Required work:
A single number is expected: the count of lines below where the word "Switch" occurs.

Data to use:

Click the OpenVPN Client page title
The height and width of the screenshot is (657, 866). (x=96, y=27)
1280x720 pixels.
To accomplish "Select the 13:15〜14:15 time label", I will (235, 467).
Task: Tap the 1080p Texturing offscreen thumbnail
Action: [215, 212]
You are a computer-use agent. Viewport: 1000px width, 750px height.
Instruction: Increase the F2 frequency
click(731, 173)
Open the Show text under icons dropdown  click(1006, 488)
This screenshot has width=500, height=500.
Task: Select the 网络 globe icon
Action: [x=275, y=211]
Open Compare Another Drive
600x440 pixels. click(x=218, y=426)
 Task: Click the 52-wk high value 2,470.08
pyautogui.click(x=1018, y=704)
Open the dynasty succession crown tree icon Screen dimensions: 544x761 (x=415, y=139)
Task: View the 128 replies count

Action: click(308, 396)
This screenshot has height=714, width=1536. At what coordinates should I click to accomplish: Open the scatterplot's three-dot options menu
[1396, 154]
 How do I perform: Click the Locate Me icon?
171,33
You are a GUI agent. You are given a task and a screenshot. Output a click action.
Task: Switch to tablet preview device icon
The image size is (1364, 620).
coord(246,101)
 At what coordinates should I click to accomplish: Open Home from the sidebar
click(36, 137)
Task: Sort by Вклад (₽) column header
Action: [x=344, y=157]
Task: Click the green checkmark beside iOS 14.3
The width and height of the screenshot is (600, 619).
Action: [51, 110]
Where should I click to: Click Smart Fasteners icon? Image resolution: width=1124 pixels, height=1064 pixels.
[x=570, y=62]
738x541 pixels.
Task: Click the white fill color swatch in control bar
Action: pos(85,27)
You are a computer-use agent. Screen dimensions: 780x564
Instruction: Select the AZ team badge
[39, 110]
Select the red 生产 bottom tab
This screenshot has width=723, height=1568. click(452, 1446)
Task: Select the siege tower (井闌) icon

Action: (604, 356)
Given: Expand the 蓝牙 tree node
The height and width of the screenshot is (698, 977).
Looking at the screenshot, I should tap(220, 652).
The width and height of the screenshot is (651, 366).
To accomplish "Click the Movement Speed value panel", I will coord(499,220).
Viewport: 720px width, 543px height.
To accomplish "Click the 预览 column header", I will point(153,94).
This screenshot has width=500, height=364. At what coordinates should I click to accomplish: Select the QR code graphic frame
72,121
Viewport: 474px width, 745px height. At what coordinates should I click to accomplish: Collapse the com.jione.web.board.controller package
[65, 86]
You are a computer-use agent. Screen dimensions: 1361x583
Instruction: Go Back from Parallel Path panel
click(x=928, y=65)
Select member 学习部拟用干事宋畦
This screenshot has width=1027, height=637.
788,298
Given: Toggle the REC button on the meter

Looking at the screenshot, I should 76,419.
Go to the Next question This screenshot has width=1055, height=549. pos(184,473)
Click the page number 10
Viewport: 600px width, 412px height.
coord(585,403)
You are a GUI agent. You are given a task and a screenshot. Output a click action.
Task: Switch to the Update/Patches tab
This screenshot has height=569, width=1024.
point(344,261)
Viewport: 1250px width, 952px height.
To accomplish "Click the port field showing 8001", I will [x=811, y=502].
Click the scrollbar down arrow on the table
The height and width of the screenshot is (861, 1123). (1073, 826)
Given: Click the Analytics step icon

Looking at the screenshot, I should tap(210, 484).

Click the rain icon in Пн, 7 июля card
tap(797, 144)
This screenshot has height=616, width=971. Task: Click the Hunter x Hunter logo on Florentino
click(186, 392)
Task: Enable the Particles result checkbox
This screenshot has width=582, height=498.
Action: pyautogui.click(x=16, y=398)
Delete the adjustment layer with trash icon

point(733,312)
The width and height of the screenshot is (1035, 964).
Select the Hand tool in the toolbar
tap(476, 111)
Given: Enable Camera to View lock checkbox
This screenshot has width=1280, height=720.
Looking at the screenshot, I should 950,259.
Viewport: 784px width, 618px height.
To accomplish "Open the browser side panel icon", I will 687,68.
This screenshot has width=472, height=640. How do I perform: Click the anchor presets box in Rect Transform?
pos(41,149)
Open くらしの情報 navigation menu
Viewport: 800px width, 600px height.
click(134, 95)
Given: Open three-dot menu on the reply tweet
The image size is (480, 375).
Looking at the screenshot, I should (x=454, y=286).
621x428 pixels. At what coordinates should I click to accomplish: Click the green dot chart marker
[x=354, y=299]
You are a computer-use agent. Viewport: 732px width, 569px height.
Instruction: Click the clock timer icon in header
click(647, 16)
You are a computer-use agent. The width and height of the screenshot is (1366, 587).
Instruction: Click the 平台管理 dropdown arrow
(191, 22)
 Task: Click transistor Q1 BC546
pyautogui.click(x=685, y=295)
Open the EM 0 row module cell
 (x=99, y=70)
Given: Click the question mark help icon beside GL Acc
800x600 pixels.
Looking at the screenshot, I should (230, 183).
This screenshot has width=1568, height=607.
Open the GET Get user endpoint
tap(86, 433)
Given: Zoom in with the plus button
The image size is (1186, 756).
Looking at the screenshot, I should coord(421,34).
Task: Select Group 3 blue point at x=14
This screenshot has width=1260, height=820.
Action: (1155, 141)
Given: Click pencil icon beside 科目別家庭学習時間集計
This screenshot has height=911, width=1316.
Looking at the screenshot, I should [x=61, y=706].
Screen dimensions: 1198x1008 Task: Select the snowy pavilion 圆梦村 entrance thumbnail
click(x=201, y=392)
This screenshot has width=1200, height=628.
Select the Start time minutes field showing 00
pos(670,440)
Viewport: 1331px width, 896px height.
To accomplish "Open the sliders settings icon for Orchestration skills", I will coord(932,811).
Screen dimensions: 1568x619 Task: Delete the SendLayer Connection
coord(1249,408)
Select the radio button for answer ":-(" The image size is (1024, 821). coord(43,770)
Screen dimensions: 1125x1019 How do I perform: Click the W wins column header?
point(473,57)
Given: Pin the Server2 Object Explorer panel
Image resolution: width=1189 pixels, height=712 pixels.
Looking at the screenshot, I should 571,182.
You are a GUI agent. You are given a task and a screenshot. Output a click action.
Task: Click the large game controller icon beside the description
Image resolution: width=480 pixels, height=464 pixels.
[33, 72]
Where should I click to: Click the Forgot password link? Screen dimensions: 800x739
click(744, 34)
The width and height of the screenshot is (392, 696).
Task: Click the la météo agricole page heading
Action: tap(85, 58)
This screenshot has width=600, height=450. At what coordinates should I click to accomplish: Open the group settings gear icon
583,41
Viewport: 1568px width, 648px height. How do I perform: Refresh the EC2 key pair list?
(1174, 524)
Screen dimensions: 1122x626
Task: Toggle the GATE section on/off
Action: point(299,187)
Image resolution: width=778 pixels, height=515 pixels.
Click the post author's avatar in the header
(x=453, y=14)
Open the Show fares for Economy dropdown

Written response:
2